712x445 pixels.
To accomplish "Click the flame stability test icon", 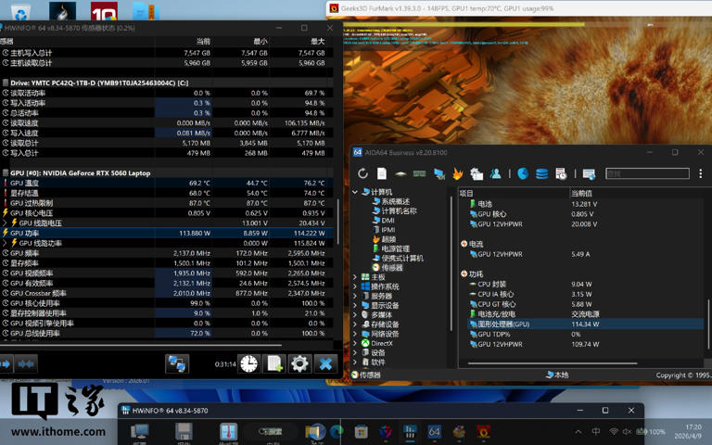I will [457, 173].
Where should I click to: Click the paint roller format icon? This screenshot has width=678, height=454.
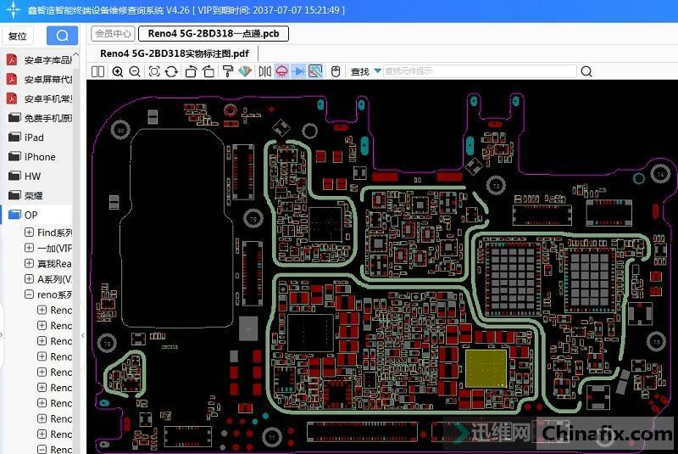[226, 72]
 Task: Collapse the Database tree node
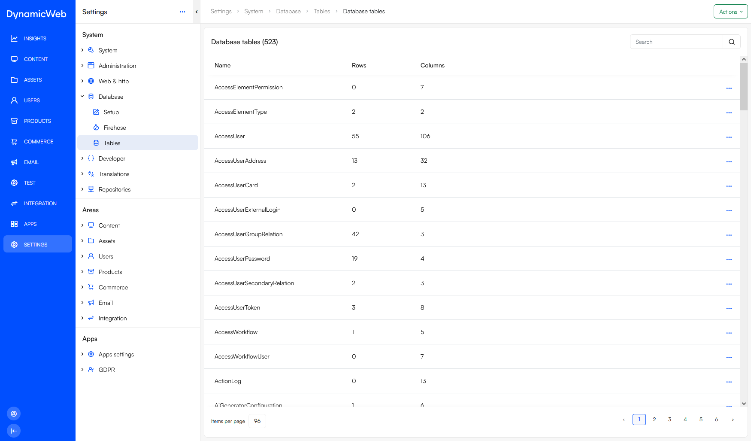pos(82,97)
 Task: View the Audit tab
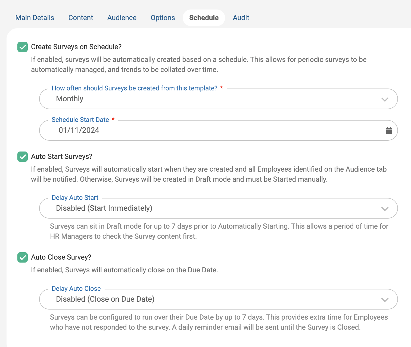tap(241, 18)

Required work → Copy, without the pictures, exactly the lines from the line with "Where should I" through the end of the material above, both ends included.

Answer to this exercise →
Where should I click to: Click the paint roller format icon? This screenshot has width=678, height=454.
[226, 72]
 Task: Collapse the Database tree node
pos(82,97)
 Task: View the Audit tab
tap(241, 18)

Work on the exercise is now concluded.